**Data supplied**:
*****
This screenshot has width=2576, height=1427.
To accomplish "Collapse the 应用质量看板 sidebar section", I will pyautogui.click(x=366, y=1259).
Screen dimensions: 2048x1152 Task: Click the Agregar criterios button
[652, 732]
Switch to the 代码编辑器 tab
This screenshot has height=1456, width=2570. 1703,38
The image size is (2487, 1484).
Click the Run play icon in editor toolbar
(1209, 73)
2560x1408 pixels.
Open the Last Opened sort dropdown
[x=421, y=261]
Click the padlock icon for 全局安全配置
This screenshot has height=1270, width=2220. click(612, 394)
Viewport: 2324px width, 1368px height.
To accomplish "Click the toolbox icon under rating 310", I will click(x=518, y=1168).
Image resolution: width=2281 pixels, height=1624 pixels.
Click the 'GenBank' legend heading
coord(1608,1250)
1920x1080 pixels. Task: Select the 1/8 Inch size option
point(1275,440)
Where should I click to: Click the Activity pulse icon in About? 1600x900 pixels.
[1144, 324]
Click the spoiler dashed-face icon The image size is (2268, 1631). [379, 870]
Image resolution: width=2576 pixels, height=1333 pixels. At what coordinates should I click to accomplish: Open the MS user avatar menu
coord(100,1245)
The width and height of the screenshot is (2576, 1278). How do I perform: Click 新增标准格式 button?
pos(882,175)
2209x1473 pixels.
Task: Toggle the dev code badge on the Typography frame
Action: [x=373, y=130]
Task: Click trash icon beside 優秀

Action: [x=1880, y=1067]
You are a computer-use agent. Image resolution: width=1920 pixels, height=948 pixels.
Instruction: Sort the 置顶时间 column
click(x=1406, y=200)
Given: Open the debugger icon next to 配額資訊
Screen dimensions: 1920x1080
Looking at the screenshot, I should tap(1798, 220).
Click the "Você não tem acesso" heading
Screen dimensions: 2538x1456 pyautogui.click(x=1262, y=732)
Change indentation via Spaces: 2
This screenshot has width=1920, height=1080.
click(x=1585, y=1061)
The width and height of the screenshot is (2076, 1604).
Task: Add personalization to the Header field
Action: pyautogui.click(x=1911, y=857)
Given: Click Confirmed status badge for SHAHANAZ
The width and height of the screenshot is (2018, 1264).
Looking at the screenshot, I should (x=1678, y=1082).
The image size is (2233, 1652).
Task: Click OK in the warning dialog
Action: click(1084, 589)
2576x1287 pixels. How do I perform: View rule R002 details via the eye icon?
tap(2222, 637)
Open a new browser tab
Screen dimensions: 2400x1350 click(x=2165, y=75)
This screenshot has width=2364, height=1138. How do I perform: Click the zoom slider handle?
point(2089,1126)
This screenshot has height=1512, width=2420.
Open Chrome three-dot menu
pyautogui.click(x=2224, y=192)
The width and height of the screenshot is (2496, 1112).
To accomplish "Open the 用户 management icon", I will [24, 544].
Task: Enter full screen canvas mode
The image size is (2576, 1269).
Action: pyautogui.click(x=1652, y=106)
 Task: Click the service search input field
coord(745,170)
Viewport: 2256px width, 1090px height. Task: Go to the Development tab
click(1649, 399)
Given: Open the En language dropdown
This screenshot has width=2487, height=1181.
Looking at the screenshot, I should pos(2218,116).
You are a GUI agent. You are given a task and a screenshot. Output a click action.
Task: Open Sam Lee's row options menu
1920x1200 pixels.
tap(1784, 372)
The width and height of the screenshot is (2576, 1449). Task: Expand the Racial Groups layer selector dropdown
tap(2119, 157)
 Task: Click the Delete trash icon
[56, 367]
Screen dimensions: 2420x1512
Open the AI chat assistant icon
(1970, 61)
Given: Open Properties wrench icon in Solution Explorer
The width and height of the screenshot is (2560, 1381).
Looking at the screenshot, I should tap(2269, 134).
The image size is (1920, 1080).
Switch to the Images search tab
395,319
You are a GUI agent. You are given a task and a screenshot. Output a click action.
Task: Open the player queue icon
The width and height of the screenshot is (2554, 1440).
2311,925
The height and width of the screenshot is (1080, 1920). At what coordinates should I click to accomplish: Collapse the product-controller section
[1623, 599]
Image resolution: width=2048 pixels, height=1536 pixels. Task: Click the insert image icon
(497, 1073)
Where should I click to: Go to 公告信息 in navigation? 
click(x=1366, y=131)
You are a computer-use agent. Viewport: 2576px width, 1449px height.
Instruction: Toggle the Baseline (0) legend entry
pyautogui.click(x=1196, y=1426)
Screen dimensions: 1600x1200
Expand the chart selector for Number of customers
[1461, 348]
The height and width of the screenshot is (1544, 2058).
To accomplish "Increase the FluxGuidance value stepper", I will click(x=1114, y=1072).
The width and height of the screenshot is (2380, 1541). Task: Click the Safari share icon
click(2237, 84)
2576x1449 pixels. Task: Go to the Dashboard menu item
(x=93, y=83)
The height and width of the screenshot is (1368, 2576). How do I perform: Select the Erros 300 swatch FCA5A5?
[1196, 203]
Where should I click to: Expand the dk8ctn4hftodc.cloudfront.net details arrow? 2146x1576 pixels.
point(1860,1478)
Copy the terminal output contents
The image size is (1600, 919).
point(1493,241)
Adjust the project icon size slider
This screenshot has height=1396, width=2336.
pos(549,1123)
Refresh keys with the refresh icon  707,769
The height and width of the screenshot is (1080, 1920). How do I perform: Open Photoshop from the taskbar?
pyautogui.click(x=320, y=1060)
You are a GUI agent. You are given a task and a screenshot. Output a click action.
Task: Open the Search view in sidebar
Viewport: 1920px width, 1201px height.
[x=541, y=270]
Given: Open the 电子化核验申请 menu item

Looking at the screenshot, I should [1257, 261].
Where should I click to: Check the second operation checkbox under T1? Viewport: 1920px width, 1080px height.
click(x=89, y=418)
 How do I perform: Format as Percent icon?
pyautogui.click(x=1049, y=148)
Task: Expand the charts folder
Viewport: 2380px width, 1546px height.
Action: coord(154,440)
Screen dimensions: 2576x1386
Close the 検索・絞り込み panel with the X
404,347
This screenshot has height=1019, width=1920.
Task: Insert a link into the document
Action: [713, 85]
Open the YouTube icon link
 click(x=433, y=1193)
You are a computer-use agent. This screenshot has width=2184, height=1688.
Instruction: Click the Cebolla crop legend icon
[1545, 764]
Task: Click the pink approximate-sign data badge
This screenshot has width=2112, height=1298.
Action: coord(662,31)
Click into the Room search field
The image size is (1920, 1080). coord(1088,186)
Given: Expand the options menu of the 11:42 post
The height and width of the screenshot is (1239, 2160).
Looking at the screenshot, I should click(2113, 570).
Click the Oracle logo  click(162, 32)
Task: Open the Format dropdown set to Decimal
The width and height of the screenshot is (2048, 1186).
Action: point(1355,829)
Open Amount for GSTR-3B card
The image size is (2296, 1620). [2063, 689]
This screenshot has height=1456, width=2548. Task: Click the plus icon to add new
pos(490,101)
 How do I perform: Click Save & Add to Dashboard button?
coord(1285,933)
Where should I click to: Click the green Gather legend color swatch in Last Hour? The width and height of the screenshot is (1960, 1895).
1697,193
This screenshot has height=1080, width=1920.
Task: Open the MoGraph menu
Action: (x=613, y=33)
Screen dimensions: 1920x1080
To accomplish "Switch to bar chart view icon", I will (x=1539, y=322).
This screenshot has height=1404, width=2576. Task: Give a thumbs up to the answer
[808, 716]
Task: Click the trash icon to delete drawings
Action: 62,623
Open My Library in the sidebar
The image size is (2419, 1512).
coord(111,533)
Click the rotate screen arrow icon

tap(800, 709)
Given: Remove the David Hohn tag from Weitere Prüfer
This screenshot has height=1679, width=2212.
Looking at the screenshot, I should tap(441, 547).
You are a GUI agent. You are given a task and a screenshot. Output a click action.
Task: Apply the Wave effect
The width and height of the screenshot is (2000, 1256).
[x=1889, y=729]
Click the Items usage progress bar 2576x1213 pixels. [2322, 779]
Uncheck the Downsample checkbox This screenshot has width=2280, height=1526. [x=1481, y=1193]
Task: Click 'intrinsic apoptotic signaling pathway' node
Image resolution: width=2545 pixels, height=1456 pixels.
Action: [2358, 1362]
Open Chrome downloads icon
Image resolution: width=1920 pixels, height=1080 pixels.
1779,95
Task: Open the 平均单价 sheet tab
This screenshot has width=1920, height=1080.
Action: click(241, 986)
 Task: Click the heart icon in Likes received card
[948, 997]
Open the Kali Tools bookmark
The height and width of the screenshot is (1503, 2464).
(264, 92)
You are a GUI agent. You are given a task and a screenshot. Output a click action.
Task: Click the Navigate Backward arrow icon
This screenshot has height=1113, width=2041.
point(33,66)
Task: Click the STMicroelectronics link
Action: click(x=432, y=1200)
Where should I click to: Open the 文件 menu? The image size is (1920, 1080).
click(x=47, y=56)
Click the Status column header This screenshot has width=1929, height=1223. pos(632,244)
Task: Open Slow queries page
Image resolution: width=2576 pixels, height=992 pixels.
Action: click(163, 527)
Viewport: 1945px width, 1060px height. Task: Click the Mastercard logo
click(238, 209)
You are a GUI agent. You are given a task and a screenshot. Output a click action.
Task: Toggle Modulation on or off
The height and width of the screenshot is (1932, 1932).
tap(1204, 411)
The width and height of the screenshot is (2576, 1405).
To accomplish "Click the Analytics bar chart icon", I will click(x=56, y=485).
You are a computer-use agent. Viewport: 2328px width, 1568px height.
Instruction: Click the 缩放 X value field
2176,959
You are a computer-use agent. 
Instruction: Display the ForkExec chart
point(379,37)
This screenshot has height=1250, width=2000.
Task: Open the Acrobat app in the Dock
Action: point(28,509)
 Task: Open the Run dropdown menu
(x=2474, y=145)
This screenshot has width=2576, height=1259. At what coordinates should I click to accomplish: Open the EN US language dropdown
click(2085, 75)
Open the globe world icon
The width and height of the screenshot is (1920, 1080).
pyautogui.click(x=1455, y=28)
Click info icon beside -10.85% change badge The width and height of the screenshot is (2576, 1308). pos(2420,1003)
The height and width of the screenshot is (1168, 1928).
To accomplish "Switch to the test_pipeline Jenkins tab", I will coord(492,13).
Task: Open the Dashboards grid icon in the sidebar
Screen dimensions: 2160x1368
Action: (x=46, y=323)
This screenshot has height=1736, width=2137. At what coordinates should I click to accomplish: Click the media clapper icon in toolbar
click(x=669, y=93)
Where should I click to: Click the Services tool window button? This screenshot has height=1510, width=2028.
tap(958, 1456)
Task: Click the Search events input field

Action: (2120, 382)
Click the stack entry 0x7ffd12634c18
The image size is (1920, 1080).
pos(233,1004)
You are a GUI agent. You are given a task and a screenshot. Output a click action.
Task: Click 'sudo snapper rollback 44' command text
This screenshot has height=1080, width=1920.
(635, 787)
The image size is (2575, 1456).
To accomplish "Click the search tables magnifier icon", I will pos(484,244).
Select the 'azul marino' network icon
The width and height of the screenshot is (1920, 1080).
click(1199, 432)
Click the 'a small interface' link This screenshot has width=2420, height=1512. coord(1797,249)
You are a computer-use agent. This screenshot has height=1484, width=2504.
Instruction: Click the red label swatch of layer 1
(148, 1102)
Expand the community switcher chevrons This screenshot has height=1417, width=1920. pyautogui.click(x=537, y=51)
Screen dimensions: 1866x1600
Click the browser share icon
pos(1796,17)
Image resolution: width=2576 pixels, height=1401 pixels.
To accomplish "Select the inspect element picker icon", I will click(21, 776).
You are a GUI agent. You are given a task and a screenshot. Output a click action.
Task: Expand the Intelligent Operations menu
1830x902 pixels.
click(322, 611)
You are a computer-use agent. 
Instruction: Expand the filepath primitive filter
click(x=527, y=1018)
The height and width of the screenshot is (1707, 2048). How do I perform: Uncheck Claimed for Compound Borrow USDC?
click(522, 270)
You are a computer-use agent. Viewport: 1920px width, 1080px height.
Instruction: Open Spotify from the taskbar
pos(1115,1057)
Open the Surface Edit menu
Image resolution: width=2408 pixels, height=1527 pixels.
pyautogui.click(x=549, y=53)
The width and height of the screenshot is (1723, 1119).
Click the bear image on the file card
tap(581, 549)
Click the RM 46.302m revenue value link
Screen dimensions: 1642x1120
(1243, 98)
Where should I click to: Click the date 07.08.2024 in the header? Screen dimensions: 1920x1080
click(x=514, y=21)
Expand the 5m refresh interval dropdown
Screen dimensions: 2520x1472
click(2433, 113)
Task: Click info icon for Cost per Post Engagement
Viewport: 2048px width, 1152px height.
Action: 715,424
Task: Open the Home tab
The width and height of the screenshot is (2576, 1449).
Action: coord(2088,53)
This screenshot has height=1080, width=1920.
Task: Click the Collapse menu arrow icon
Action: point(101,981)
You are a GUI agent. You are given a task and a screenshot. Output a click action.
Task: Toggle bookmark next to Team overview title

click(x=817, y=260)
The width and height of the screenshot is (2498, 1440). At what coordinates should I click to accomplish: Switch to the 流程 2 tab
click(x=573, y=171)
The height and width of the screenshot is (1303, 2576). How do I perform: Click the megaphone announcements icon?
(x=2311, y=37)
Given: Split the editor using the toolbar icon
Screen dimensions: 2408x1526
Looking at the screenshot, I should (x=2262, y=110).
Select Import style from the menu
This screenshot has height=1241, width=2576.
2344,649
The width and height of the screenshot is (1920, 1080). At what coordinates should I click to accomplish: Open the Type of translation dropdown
*****
**Exercise brief**:
Scan the records above for the word "info". Copy each line that has it.

**Response to the task**:
Click info icon beside -10.85% change badge The width and height of the screenshot is (2576, 1308). pos(2420,1003)
Task: Click info icon for Cost per Post Engagement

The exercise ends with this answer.